2015, c’est l’année du trail en montagne ! Je me suis donc programmée des courses en conséquence, tout en sachant pertinemment que j’allais souffrir tôt ou tard. Mais comme l’écrit si bien Murakami : Pain is inevitable, Suffering is optional.
Ce qui me motive le plus dans mes choix de courses, c’est le paysage, je n’hésite donc pas à faire des km pour en prendre plein les yeux. C’est comme ça que je me suis retrouvée avec un dossard pour le trail Nivolet Revard.
La semaine avant Nivolet il a plu des cordes ! je regardais la météo 20 fois par jour comme si le fait de checker la météo aussi souvent allait faire venir le soleil le jour J. J’ai développé le syndrome du clic frénétique météo d’avant course.
Louis-Benoit (LB pour les intimes) qui m’accompagne dans cette aventure vit en région parisienne mais est originaire du coin. C’est notre premier trail ensemble et mon premier avec 2700m D+. Après de nombreuses heures de route, nous touchons enfin au but. Heureusement nous aurons toute la journée du vendredi pour nous reposer et récupérer de ce long trajet.
La veille d’une compétition, j’aime bien bouquiner et rêver à la course que je prépare, imaginer l’euphorie du départ et franchir la ligne d’arrivée. Nous avons beaucoup échangé avec LB, je sais qu’il sera avec moi tout le temps. Meneur d’allure sur les 100 km de Millau, il a l’habitude d’accompagner les coureurs.
Le miracle du réveil : plus de pluie !
On a pu prendre le départ au sec et ça pour le moral c’est précieux. C’est parti pour 51 km, on se met au fond comme ça on ne gène personne.
Le trail en montagne est une expérience unique qui puise dans les cuisses, dans les mollets et dans la tête ! Et lorsque la boue est de la partie, ça se complique encore davantage.
J’ai découvert qu’on pouvait faire une overdose de boue, j’ai géré sur les 15 premiers kilomètres mais j’avoue que ça m’a bien entamée physiquement.
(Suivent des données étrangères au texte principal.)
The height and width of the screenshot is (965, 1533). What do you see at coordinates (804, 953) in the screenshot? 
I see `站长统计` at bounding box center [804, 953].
Je m’accrochais au ciel bleu et bénissais Evelyne Dhéliat pour cette fenêtre lumineuse.
Première chute dans une descente, où tu te rends compte assez rapidement que de rester le poids en arrière sur les talons est fatal quand le sol est méga gras. Le truc sympa, c’est que tu peux compter sur ton acolyte d’aventure pour te donner de jolis conseils : « Attaque avec l’avant du pied, épaules en avant, fais de petits pas ».
Ok je m’applique et me concentre
Cependant, je paie sur la deuxième partie mon inexpérience sur ce genre de terrain ; progressivement, je sens que mes jambes ont mal ; je sais qu’il faut apprendre à courir sur la douleur, je l’ai déjà fait, je sais que j’en suis capable. Je lutte, je me focalise sur la voix de LB, sur les échanges que nous avons avec d’autres coureurs et je profite des paysages.
Les ravitos me permettent de me reposer comme il faut, et de bien m’hydrater : ah le goût du coca dans ces moments là, quel doux breuvage, sans parler de la gentillesse des bénévoles !
Je suis assez bien jusqu’au 40ème km. Les 11 derniers furent plus difficiles, pour la première fois depuis que j’ai commencé la course à pied, j’ai du contrôler mes larmes et ne pas perdre d’énergie à les laisser couler. Je me suis dit : « Si tu pleures maintenant, tu ne pourras pas repartir. Garde l’énergie pour finir, tu verras après. »
Le souci c’est que lorsque tu perds en lucidité, tu reviens à tes vieilles habitudes en descente qui te conduisent irrémédiablement sur les fesses, dans la boue !
L’arrivée est proche, il fait de plus en plus chaud. La magie opère : les personnes qui applaudissent, le sourire de LB et mes pas qui s’allègent pour franchir cette ligne tant convoitée.
J’ai besoin d’aide pour retirer mon dossard, j’ai le sentiment d’avoir sacrifié mon corps entier pour terminer cette course et maintenant que c’est fait, retirer mon dossard me semble impossible, c’est le geste de trop.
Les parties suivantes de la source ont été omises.